The Gemini API allows you to supply a schema to define function arguments (for [function calling](https://github.com/google-gemini/cookbook/blob/main/quickstarts/Function_calling.ipynb)), or to constrain its output in [JSON](https://github.com/google-gemini/cookbook/blob/main/quickstarts/JSON_mode.ipynb) or using an Enum. This tutorial gives some examples using enums.

More details about this SDK on the [documentation](https://ai.google.dev/gemini-api/docs/sdks).

## Setup
### Install SDK and set-up the client

### API Key Configuration

To ensure security, avoid hardcoding the API key in frontend code. Instead, set it as an environment variable on the server or local machine.

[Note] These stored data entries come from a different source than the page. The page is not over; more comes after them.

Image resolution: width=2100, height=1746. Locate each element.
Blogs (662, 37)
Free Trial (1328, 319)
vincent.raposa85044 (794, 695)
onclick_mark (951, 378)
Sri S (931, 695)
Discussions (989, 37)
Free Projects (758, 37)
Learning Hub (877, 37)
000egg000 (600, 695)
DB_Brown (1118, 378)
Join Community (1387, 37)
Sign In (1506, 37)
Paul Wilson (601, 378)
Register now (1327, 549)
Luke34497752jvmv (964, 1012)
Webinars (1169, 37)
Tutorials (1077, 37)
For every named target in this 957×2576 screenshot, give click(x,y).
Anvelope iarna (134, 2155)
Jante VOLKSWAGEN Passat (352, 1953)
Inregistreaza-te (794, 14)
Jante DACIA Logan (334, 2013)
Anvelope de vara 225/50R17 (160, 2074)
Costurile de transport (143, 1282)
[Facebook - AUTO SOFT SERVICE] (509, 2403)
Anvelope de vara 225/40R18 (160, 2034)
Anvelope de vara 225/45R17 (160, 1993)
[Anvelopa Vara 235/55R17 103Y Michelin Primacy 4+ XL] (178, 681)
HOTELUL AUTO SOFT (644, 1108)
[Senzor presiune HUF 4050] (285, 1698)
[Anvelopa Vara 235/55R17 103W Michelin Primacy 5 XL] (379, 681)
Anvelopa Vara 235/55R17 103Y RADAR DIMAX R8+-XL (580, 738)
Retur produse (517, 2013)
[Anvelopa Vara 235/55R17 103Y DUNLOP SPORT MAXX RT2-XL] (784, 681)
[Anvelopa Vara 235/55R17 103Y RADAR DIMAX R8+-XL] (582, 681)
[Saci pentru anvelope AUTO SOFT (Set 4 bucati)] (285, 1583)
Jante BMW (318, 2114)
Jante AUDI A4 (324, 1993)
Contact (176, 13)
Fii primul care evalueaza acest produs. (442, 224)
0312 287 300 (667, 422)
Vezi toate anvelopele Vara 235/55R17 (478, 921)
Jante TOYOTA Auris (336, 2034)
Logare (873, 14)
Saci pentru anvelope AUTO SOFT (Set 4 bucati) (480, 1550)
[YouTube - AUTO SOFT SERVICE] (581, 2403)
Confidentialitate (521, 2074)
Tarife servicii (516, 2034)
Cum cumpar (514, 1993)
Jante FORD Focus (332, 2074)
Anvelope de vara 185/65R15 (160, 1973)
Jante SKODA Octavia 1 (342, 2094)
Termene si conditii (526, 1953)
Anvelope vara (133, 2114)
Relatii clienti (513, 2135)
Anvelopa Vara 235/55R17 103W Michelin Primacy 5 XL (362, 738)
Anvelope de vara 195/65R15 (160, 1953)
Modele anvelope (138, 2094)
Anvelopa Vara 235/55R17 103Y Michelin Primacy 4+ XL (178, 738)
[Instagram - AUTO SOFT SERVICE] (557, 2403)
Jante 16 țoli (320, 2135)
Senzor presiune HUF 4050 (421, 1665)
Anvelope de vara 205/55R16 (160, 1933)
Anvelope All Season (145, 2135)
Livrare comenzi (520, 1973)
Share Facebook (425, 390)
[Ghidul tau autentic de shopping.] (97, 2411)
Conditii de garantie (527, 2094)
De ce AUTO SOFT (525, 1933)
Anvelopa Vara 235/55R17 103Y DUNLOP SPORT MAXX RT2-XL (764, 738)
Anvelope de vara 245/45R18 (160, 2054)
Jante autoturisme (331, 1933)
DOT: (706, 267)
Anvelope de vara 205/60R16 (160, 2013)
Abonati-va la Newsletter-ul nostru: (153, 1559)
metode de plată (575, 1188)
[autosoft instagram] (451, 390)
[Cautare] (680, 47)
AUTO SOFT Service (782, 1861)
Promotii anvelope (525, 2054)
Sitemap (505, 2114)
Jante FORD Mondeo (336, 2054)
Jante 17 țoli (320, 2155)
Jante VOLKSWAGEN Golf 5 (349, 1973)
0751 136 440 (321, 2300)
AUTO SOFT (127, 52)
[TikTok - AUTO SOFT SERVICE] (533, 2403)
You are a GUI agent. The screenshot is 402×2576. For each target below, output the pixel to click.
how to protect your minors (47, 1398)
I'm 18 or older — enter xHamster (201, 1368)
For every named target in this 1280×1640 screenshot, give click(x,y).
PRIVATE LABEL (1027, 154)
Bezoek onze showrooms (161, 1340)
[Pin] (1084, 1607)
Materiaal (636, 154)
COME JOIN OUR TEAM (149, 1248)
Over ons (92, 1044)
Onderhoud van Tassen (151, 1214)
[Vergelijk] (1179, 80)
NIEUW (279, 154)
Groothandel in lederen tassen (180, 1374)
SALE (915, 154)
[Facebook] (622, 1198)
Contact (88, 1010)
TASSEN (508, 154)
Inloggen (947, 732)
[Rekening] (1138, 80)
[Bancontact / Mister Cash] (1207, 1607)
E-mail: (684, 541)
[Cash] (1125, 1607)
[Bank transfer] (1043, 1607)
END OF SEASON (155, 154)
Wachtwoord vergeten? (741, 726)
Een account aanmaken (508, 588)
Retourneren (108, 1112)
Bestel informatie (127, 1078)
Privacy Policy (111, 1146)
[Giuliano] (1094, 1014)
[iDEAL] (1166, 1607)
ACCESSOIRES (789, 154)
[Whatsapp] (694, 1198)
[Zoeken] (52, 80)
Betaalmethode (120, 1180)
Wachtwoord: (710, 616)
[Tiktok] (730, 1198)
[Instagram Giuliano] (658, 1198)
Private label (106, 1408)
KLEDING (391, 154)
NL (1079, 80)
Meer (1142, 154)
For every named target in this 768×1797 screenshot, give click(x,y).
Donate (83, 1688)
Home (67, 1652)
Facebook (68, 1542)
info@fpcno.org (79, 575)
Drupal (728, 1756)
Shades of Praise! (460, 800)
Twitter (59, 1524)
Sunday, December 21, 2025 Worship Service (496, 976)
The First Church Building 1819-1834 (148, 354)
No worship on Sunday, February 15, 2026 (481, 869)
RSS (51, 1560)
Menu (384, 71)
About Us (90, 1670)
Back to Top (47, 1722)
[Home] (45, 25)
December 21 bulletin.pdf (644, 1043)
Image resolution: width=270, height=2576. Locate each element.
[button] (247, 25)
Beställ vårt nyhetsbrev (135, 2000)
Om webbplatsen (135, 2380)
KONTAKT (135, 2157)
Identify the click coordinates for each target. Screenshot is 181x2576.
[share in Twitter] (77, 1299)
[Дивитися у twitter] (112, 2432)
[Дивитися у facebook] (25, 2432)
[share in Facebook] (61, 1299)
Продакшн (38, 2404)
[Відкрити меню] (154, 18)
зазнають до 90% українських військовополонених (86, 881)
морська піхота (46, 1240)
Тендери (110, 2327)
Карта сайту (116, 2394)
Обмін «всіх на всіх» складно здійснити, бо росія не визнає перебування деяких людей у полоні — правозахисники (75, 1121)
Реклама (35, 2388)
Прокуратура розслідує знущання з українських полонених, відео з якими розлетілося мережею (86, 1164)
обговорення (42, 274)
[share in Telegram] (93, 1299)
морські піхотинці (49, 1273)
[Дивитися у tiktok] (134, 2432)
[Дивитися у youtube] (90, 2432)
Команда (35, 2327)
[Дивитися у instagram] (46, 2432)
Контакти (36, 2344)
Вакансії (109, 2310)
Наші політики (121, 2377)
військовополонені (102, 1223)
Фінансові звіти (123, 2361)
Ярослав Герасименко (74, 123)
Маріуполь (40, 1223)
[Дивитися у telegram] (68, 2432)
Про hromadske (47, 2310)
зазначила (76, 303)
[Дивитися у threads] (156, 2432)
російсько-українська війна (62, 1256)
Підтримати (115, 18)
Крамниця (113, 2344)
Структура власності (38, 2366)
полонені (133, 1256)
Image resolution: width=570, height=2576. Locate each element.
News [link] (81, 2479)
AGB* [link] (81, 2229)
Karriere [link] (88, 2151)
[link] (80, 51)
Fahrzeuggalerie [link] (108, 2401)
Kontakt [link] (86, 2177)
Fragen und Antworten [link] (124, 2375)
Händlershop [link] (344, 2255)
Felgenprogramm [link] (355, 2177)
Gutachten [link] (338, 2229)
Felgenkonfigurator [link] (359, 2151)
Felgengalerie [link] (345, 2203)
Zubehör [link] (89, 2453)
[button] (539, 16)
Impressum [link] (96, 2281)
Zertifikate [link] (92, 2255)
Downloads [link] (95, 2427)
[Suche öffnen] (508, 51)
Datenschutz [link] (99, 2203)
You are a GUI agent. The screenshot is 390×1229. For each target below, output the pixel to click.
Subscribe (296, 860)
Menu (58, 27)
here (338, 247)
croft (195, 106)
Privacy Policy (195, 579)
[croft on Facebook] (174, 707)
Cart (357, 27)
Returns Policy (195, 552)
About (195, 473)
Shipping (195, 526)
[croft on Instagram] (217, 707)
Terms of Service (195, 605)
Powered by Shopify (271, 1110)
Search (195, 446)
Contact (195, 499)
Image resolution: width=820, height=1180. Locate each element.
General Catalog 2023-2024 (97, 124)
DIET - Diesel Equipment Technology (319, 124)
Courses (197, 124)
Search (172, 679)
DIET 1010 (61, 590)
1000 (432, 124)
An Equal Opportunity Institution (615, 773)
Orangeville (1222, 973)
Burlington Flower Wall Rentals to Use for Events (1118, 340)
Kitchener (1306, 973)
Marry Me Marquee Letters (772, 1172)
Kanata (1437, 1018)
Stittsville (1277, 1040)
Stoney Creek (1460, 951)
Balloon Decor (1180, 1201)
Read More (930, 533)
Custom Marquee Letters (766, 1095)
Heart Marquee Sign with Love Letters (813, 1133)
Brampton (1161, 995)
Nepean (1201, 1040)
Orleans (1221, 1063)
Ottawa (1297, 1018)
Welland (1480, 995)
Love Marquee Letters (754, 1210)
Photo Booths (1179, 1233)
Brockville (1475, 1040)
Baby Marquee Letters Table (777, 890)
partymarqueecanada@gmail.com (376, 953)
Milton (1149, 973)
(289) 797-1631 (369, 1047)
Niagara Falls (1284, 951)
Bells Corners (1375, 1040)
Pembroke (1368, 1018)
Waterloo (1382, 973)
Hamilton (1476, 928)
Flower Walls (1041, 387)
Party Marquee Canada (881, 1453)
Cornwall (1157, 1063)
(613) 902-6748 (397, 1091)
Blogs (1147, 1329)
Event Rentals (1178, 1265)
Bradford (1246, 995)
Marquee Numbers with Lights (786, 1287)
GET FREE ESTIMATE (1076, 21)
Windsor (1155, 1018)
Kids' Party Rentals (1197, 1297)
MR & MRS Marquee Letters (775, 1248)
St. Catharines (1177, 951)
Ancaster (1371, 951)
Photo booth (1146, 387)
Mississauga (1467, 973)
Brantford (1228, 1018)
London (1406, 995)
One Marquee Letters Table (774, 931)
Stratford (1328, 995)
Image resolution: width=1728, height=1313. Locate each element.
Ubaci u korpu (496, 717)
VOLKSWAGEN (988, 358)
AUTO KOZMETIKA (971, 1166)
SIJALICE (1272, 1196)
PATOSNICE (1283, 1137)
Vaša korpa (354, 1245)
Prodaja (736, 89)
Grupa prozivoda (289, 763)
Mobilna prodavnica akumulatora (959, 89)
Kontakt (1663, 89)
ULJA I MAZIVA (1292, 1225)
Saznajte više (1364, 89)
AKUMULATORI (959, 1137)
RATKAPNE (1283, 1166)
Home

When using the Gemini API client libraries, the key will be automatically detected if set as either `GEMINI_API_KEY` or `GOOGLE_API_KEY`. If both are set, `GOOGLE_API_KEY` takes precedence.

For instructions on setting environment variables across different operating systems, refer to the official documentation: [Set API Key as Environment Variable](https://ai.google.dev/gemini-api/docs/api-key#set-api-env-var)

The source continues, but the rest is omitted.